What Success Looks Like:
Empirical Counterpoints
Country
Regulatory Action
Outcome – Data
Norwayn Norwegian Maritime Authority + “Maritime Strategy” ties port tariffs to flag use. Ports Authority Act mandates 50% fee rebate for NIS/NOR-flag vessels under 10 years. Ownership data public quarterly. Norwegian-controlled fleet = 5.8% of world tonnage, 2024. 1,671 ships, $53B book value. State-owned Innovation Norway co-finances newbuilds; 78% of offshore supply fleet is Norwegian-owned.
South Korea Ministry of Oceans & Fisheries links Busan/Kwangyang terminal concessions to “national carrier cargo ratio.” HMM receives priority windows if it lifts >40% of certain routes. Regulator publishes carrier-by-flag throughput monthly. HMM capacity grew 112% 2016–2024 to 1.04M TEU. Korean-flag share of Busan export boxes: 41% in 2024 vs 19% in 2015. Port productivity: 32.4 moves/hour, #7 globally.
Brazil ANTAQ, the waterway regulator, enforces BR do Mar cabotage law: foreign ships must prove no Brazilian vessel available. Tariff hearings are public, with ship-owner association veto power on surcharges. Cabotage volume +68% 2020–2024 to 2.1M TEU. Brazilian-flag coastal fleet +27 vessels since law. Freight cost on Santos–Manaus fell 14% due to competition.
United States Federal Maritime Commission + Jones Act. FMC publishes Service Contract and MTO data. Port authorities give priority berthing to U.S.-flag under “security & readiness” clauses. U.S.-flag privately owned fleet: 185 vessels, 100% of cabotage. MSP program pays $5.3M/year per vessel to retain flag; GAO 2023: program keeps 60+ militarily-useful ships in commerce vs. 12 without it.
The Nigerian Cost of Non-Protection
1. Capital flight: UNCTAD 2024: Nigeria paid $9.1B in sea freight. <2% retained by Nigerian carriers. Compare Norway: 62% of its $4.3B freight bill paid to Norwegian lines.

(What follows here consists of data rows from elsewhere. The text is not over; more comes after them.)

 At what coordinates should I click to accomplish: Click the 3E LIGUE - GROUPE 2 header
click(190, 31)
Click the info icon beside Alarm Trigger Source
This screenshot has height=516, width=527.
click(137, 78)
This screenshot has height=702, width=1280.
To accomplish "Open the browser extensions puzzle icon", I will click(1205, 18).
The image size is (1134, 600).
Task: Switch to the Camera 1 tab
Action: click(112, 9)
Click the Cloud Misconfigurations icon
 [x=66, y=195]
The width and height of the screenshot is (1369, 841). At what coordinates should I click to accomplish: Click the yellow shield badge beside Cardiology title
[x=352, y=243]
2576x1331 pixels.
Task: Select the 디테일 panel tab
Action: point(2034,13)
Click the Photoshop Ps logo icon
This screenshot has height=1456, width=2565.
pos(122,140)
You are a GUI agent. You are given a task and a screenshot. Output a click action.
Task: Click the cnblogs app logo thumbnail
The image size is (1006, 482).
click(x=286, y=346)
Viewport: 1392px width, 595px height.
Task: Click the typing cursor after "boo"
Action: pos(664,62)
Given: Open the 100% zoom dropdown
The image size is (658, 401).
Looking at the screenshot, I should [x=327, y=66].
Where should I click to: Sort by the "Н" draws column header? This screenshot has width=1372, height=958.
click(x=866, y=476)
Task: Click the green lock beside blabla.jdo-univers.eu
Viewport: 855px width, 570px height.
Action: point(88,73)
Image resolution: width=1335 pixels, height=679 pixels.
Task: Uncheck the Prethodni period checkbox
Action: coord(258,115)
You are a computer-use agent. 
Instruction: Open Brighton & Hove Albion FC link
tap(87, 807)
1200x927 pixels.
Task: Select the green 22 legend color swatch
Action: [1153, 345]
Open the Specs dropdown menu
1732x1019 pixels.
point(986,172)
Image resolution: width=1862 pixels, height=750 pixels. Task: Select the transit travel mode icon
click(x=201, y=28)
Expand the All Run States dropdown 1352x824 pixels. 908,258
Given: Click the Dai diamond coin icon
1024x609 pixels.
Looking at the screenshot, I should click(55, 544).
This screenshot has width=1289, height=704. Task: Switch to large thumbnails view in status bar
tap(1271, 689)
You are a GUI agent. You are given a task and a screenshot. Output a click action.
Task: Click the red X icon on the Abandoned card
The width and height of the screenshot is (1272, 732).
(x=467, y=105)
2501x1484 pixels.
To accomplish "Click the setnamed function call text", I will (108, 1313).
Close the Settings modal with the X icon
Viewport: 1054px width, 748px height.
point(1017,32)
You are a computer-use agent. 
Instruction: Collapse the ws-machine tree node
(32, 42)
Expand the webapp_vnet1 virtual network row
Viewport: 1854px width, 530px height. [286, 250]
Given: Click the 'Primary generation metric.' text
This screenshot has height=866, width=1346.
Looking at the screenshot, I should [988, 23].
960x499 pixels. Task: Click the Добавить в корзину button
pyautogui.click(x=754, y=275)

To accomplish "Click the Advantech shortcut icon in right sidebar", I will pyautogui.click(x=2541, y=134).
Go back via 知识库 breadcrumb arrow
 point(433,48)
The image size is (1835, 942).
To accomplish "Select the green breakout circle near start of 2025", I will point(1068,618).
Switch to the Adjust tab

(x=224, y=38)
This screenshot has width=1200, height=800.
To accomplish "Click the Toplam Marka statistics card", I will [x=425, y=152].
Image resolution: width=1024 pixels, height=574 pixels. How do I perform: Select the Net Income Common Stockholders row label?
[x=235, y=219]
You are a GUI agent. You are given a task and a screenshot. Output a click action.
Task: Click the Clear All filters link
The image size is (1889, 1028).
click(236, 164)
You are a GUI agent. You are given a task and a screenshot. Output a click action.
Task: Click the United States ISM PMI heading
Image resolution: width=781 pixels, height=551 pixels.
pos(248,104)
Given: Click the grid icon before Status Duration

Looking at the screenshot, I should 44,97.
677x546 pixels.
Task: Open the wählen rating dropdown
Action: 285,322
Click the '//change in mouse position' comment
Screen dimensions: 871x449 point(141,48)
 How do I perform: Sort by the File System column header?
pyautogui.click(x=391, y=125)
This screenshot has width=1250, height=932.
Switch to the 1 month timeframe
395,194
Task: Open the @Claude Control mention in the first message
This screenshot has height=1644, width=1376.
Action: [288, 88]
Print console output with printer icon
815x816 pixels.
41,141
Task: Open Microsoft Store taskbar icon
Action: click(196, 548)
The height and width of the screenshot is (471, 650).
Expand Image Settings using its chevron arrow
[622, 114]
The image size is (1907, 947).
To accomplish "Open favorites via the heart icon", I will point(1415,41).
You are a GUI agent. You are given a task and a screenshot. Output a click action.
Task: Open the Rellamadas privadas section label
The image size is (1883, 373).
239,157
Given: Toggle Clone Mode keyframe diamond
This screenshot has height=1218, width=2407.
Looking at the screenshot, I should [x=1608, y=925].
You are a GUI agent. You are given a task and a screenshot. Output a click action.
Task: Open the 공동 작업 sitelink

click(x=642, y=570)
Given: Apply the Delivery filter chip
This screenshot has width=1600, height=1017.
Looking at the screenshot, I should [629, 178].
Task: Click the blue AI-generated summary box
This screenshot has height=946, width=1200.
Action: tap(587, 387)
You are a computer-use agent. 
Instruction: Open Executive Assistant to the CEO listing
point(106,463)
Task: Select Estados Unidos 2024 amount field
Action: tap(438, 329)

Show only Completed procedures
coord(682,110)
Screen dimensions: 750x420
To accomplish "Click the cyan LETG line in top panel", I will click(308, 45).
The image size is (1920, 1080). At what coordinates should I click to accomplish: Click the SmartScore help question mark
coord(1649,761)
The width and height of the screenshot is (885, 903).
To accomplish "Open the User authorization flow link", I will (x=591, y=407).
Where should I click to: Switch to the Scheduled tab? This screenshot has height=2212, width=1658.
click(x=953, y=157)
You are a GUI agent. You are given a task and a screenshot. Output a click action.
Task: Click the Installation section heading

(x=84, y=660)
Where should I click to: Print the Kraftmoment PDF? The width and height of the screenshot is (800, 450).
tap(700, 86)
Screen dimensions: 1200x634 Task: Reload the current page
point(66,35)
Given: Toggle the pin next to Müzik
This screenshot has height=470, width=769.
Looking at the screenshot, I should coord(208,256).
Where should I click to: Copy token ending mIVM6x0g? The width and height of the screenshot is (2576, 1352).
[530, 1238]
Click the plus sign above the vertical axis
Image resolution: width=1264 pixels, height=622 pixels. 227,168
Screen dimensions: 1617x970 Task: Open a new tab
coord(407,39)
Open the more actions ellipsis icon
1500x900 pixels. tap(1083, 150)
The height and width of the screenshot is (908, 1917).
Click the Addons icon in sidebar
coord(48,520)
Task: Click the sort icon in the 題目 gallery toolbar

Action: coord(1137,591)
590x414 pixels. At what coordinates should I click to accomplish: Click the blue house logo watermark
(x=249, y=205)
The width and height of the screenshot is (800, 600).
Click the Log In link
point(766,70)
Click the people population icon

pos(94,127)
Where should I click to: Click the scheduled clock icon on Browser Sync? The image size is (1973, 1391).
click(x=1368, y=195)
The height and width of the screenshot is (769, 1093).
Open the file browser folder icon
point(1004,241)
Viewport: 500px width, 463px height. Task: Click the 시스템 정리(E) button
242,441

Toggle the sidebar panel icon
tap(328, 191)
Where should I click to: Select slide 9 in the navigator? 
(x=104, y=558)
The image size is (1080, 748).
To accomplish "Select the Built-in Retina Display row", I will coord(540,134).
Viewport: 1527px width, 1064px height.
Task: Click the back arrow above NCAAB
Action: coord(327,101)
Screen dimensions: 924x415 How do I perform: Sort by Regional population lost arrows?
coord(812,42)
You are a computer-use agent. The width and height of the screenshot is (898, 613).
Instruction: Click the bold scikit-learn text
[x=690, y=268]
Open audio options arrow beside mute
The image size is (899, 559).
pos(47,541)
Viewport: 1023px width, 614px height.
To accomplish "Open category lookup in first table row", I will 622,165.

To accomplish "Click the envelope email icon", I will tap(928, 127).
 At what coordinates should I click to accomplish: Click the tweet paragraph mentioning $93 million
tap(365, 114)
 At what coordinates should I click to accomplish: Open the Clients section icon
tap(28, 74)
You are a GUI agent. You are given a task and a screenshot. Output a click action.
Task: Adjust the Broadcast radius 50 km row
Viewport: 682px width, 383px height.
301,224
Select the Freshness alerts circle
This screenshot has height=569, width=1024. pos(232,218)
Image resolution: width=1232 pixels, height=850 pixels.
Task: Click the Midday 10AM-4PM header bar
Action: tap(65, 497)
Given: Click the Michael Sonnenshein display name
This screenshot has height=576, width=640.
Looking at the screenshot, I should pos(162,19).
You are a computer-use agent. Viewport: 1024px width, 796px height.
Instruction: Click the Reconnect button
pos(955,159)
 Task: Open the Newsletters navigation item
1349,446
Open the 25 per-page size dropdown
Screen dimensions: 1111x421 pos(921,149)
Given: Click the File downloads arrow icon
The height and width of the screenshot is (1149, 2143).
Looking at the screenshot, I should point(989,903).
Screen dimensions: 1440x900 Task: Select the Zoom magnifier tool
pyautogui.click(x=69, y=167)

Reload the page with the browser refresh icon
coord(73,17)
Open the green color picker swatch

2. Rate exposure: Without indigenous alternatives, Nigerian exporters are price-takers. Cocoa and sesame shippers reported 2023–2025 rate spikes of 40–70% on West Africa–Europe lanes, with no NSC intervention despite “shippers’ interest” mandate.
3. Jobs/know-how: Philippine Overseas Employment Administration data: 380,000+ Filipino seafarers vs. <8,000 Nigerian STCW-certified officers active. Flag-state link matters—countries with fleets train crew.
Critique: Why NSC’s Current Path Won’t Deliver $1T
Ports can clear power turbines in 48 hours and still leave Nigeria a cargo colony. Efficiency without indigenous participation optimizes extraction, not value retention. The one-trillion-dollar goal requires domestic shipping receipts, insurance, crewing, and ship finance—none of which accrue when CMA CGM and APMT are the only parties in the room.
What Would Signal a Shift
1. Publish the base: NSC to release quarterly: % of Nigerian export/import TEU on Nigerian hulls, average freight rate paid by commodity, demurrage collected by line. Opacity ends with data.
2. Condition concessions: Tie terminal license renewals to local-content cargo plans—e.g., 10% of export TEU reserved for Nigerian operators at published rates. Korea and Brazil do this.
3. Tariff instrument: Use economic regulation powers to grant rebates on port/throughput charges for Nigerian-flag vessels <15 years, funded by surcharge on FOB value of crude. Norway’s model.
4. Joint audits: Include SOAN and NISA in NSC’s “inspection and evaluation” visits, with public minutes. Ends management opacity.
Bottom Line
Engaging CMA CGM and APMT is necessary but insufficient. Until NSC measures and protects indigenous tonnage with the same urgency it brings to terminal dwell time, “continuous engagement” will develop ports, not a Nigerian shipping industry. Advanced economies didn’t get fleets by accident; they regulated for them, transparently, with data.